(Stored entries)

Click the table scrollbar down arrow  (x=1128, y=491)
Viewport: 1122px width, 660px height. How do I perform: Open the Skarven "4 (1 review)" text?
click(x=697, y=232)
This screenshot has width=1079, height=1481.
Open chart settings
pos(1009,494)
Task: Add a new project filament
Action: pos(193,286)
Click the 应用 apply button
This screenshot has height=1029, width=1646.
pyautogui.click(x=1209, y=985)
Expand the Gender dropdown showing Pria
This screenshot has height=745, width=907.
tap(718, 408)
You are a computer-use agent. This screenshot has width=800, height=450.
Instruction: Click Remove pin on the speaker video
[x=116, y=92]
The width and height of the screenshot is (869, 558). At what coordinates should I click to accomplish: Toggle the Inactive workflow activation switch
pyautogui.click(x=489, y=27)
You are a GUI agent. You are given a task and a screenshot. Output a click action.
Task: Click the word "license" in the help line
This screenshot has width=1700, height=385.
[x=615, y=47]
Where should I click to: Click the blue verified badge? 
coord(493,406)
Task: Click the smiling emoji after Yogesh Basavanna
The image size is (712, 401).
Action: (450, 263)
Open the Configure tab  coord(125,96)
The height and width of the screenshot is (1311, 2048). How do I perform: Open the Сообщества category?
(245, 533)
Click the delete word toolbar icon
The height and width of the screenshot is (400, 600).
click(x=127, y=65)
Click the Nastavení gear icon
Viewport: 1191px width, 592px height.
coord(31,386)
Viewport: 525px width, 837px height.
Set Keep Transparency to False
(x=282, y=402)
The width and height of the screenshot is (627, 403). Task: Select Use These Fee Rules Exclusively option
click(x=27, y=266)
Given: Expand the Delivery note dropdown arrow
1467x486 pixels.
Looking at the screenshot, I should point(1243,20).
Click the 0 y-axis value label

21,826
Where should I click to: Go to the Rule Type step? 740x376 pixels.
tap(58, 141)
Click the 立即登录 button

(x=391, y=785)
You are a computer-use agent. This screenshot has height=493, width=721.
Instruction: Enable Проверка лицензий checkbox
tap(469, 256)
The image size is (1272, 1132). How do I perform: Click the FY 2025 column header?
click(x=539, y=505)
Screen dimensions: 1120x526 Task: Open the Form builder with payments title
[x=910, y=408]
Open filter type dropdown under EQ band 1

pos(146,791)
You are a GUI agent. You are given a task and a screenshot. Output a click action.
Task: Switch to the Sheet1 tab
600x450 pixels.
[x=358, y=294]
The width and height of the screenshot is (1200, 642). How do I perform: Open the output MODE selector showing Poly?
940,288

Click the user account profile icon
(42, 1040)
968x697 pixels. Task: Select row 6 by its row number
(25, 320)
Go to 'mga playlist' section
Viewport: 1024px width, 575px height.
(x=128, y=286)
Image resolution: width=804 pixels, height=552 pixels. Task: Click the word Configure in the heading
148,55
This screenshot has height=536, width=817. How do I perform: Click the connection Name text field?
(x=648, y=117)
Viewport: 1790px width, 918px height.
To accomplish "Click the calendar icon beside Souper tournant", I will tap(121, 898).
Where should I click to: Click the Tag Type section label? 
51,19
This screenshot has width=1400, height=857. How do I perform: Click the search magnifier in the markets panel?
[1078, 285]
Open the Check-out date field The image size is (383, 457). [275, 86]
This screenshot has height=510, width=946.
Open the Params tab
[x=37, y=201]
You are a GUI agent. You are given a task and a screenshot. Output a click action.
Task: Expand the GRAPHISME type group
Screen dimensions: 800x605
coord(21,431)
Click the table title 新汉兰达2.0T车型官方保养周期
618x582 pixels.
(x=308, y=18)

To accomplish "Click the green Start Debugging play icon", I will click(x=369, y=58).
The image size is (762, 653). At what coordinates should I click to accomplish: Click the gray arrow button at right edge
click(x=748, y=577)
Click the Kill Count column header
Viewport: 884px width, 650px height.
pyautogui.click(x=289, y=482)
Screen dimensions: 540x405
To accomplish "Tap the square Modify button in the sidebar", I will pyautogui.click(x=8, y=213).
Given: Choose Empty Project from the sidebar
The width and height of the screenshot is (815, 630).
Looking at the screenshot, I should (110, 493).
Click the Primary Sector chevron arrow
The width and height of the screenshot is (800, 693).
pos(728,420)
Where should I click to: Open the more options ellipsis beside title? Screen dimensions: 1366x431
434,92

(GOAL OF THE EXERCISE) The records above are to be duplicated word for word.

(RESPONSE TO THE EXERCISE)
Click the table scrollbar down arrow  (x=1128, y=491)
Viewport: 1122px width, 660px height. How do I perform: Open the Skarven "4 (1 review)" text?
click(x=697, y=232)
This screenshot has width=1079, height=1481.
Open chart settings
pos(1009,494)
Task: Add a new project filament
Action: pos(193,286)
Click the 应用 apply button
This screenshot has height=1029, width=1646.
pyautogui.click(x=1209, y=985)
Expand the Gender dropdown showing Pria
This screenshot has height=745, width=907.
tap(718, 408)
You are a computer-use agent. This screenshot has width=800, height=450.
Instruction: Click Remove pin on the speaker video
[x=116, y=92]
The width and height of the screenshot is (869, 558). At what coordinates should I click to accomplish: Toggle the Inactive workflow activation switch
pyautogui.click(x=489, y=27)
You are a GUI agent. You are given a task and a screenshot. Output a click action.
Task: Click the word "license" in the help line
This screenshot has width=1700, height=385.
[x=615, y=47]
Where should I click to: Click the blue verified badge? 
coord(493,406)
Task: Click the smiling emoji after Yogesh Basavanna
The image size is (712, 401).
Action: (450, 263)
Open the Configure tab  coord(125,96)
The height and width of the screenshot is (1311, 2048). How do I perform: Open the Сообщества category?
(245, 533)
Click the delete word toolbar icon
The height and width of the screenshot is (400, 600).
click(x=127, y=65)
Click the Nastavení gear icon
Viewport: 1191px width, 592px height.
coord(31,386)
Viewport: 525px width, 837px height.
Set Keep Transparency to False
(x=282, y=402)
The width and height of the screenshot is (627, 403). Task: Select Use These Fee Rules Exclusively option
click(x=27, y=266)
Given: Expand the Delivery note dropdown arrow
1467x486 pixels.
Looking at the screenshot, I should point(1243,20).
Click the 0 y-axis value label

21,826
Where should I click to: Go to the Rule Type step? 740x376 pixels.
tap(58, 141)
Click the 立即登录 button

(x=391, y=785)
You are a computer-use agent. This screenshot has height=493, width=721.
Instruction: Enable Проверка лицензий checkbox
tap(469, 256)
The image size is (1272, 1132). How do I perform: Click the FY 2025 column header?
click(x=539, y=505)
Screen dimensions: 1120x526 Task: Open the Form builder with payments title
[x=910, y=408]
Open filter type dropdown under EQ band 1

pos(146,791)
You are a GUI agent. You are given a task and a screenshot. Output a click action.
Task: Switch to the Sheet1 tab
600x450 pixels.
[x=358, y=294]
The width and height of the screenshot is (1200, 642). How do I perform: Open the output MODE selector showing Poly?
940,288

Click the user account profile icon
(42, 1040)
968x697 pixels. Task: Select row 6 by its row number
(25, 320)
Go to 'mga playlist' section
Viewport: 1024px width, 575px height.
(x=128, y=286)
Image resolution: width=804 pixels, height=552 pixels. Task: Click the word Configure in the heading
148,55
This screenshot has height=536, width=817. How do I perform: Click the connection Name text field?
(x=648, y=117)
Viewport: 1790px width, 918px height.
To accomplish "Click the calendar icon beside Souper tournant", I will tap(121, 898).
Where should I click to: Click the Tag Type section label? 
51,19
This screenshot has width=1400, height=857. How do I perform: Click the search magnifier in the markets panel?
[1078, 285]
Open the Check-out date field The image size is (383, 457). [275, 86]
This screenshot has height=510, width=946.
Open the Params tab
[x=37, y=201]
You are a GUI agent. You are given a task and a screenshot. Output a click action.
Task: Expand the GRAPHISME type group
Screen dimensions: 800x605
coord(21,431)
Click the table title 新汉兰达2.0T车型官方保养周期
618x582 pixels.
(x=308, y=18)

To accomplish "Click the green Start Debugging play icon", I will click(x=369, y=58).
The image size is (762, 653). At what coordinates should I click to accomplish: Click the gray arrow button at right edge
click(x=748, y=577)
Click the Kill Count column header
Viewport: 884px width, 650px height.
pyautogui.click(x=289, y=482)
Screen dimensions: 540x405
To accomplish "Tap the square Modify button in the sidebar", I will pyautogui.click(x=8, y=213).
Given: Choose Empty Project from the sidebar
The width and height of the screenshot is (815, 630).
Looking at the screenshot, I should (110, 493).
Click the Primary Sector chevron arrow
The width and height of the screenshot is (800, 693).
pos(728,420)
Where should I click to: Open the more options ellipsis beside title? Screen dimensions: 1366x431
434,92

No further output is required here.